All that said, hey, if you want to pretend Santa is real, knock yourself out. I don’t think it does so much harm that I need to control other people’s decisions on the matter.
Most parents lie to their children. Or children choose to believe the “hedges.” At no time did we tell our children Santa was real. At the same time, at no time have we ever told our children we have an active sex life. They figured out Santa was real with no betrayal. Eventaully, they will figure out their parents “do it.” That seems to be a bigger deal to most kids (and, at 40 I really still don’t want to think about my parent’s sex life - yech!) (Our kids have asked and we’ve told them that a person’s sex life is very private and not something to ask about).
We also haven’t let our kids know too much about our previous non-married sex life and boyfriends and girlfriends we had before we got together.
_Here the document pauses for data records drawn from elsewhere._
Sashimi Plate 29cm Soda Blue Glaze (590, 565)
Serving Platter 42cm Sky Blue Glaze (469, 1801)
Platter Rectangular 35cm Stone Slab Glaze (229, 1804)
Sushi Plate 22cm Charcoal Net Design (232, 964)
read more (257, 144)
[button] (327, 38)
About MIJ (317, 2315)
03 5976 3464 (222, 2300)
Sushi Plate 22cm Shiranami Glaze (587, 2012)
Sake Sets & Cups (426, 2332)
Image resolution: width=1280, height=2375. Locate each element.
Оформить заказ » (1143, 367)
About underage drinking (we talk to them honestly about how it isn’t a good idea…I haven’t told them about coming home tipsy on screwdrivers at sixteen - I did tell them about throwing up in the Iowa River as a Freshman and how sick I was the next day when I had to go to class.) About our own illicit drug use (ok, not mine, I’ve never taken drugs - the same cannot be said for my children’s father, whose pipe disappeared about the time our children appeared).
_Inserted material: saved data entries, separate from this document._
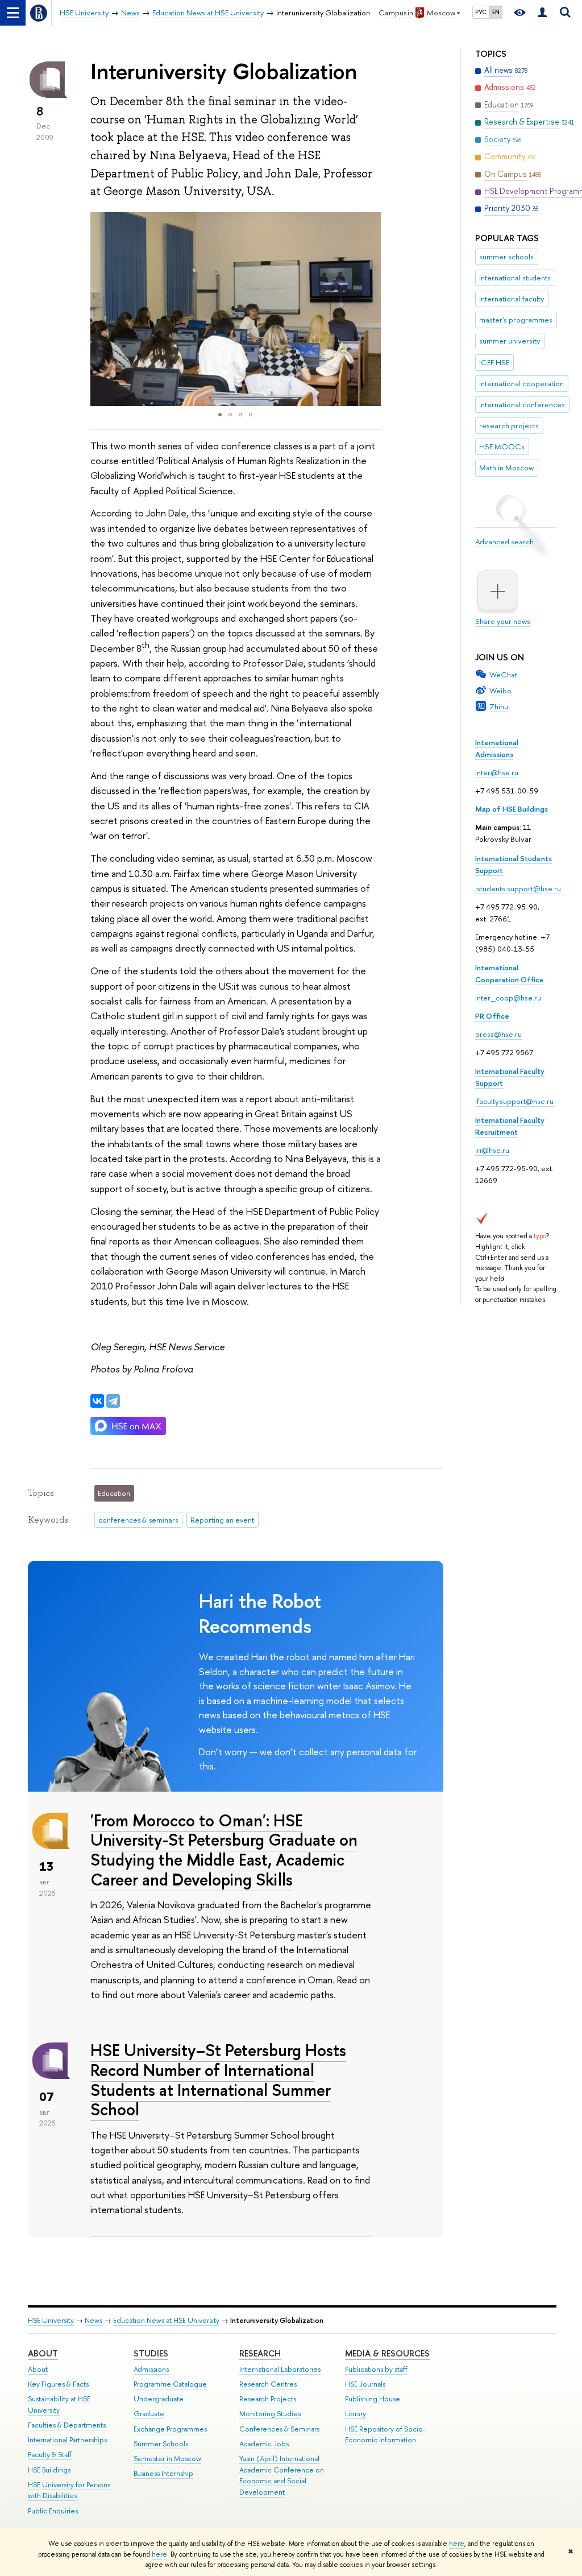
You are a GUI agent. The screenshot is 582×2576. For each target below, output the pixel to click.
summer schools (506, 256)
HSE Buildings (49, 2470)
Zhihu (498, 706)
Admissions (151, 2369)
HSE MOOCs (502, 446)
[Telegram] (113, 1401)
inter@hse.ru (496, 772)
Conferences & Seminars (279, 2429)
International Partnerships (67, 2440)
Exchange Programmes (170, 2429)
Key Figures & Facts (58, 2384)
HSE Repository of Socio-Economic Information (385, 2434)
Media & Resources (387, 2353)
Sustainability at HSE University (59, 2404)
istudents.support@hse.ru (518, 888)
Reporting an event (222, 1520)
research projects (509, 425)
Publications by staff (376, 2369)
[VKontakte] (97, 1401)
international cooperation (521, 383)
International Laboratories (280, 2369)
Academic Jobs (264, 2444)
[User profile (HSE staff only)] (542, 13)
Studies (151, 2353)
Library (355, 2413)
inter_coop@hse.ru (508, 998)
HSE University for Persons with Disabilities (69, 2490)
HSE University (51, 2320)
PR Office (492, 1016)
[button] (101, 309)
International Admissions (496, 748)
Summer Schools (161, 2444)
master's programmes (515, 320)
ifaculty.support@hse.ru (514, 1101)
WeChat (503, 674)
Last Spring I discovered that while he was dating my mother, the cops showed up at my mother’s parent’s door with an arrest warrent for my Dad! He was shooting the side of someone’s abandoned barn.
(And we play tickle monster. At no time have I been an actual monster).
Exactly. Well said.
My wife and I are atheists and Santa Claus still comes to our house every year. My daughter (6) believes. My son (9) is a willful state of disbelief … I’m pretty sure he knows what’s really going on but he’s careful to play along to keep the bubble of fantasy afloat.
As an atheist I also trace my early doubts about God to when I first learned the truth about Santa Claus. If one magical creature didn’t exist, why should any of them? It started me down a road of skepticism that I’m still on to this day.
Hooray for Santa, the big old fake!
Don’t forget, kids are pretty savy, they talk about these things at school and know to hedge their bets based on the common concept that “kids who still believe in Santa get extra gifts”.
This is not true in all households but it is a common kid theory.
From a conversation last November: It only became official this year at 9.
Jim
Our oldest son helped us make the decision. We didn’t really want to perpetuate the myth, but thought it might be fun. The first time we mentioned it, though, our little 4 year old said, “But Santa is just a man in a suit down at the mall.”
There was no fooling him from the beginning and he made sure the two siblings that came after him didn’t fall into the Santa trap either. We still keep a lot of the Christmas traditions, but in our own, non-Santa way.